== EXERCISE DETAILS ==
Find every line in the listing below that contains the string "Task", treating uppercase and lowercase as different, and copy each of those lines in full.

== Document and screenshot pointing entries ==
"""

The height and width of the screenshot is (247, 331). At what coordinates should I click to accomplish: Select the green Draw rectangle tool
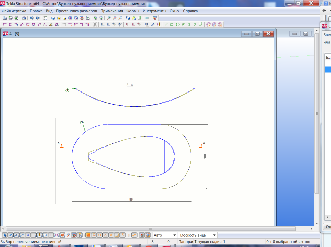(x=172, y=25)
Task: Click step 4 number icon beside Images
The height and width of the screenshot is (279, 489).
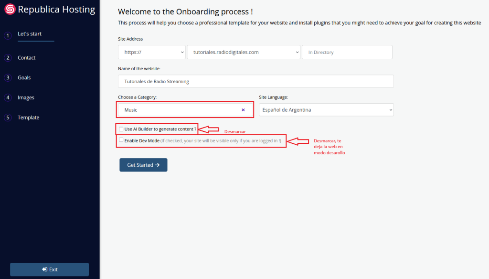Action: click(x=8, y=98)
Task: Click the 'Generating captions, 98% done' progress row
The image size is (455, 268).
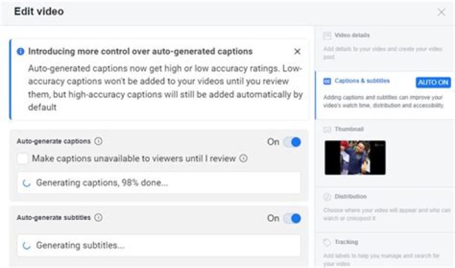Action: (159, 183)
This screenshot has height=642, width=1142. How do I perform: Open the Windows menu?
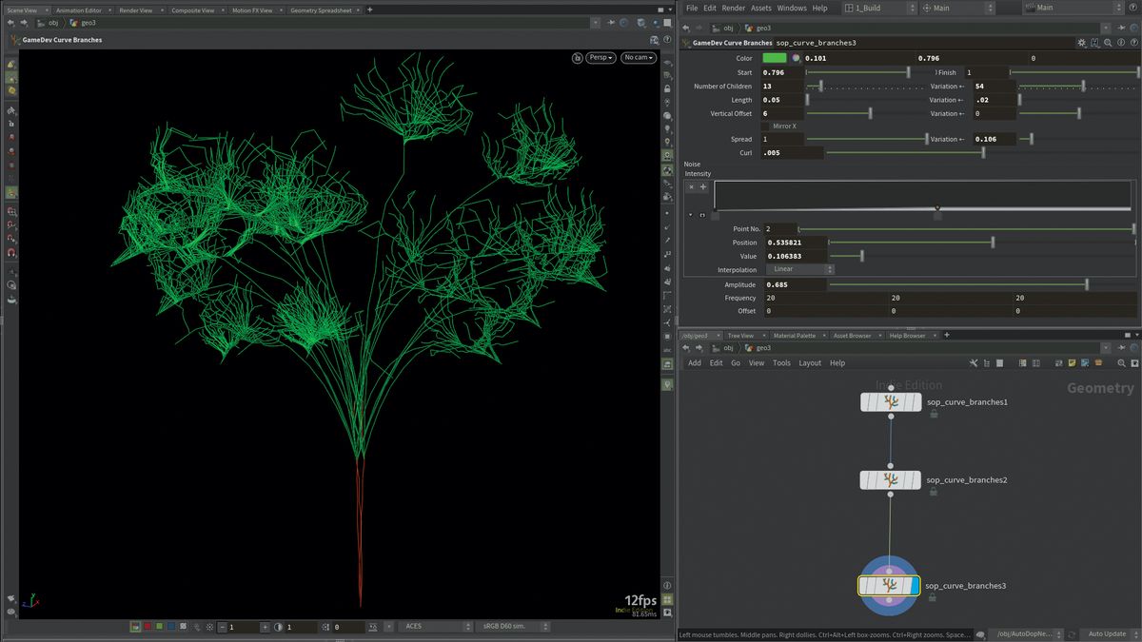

"""

== EXERCISE OUTPUT ==
Task: Click step 4 number icon beside Images
Task: Click the 'Generating captions, 98% done' progress row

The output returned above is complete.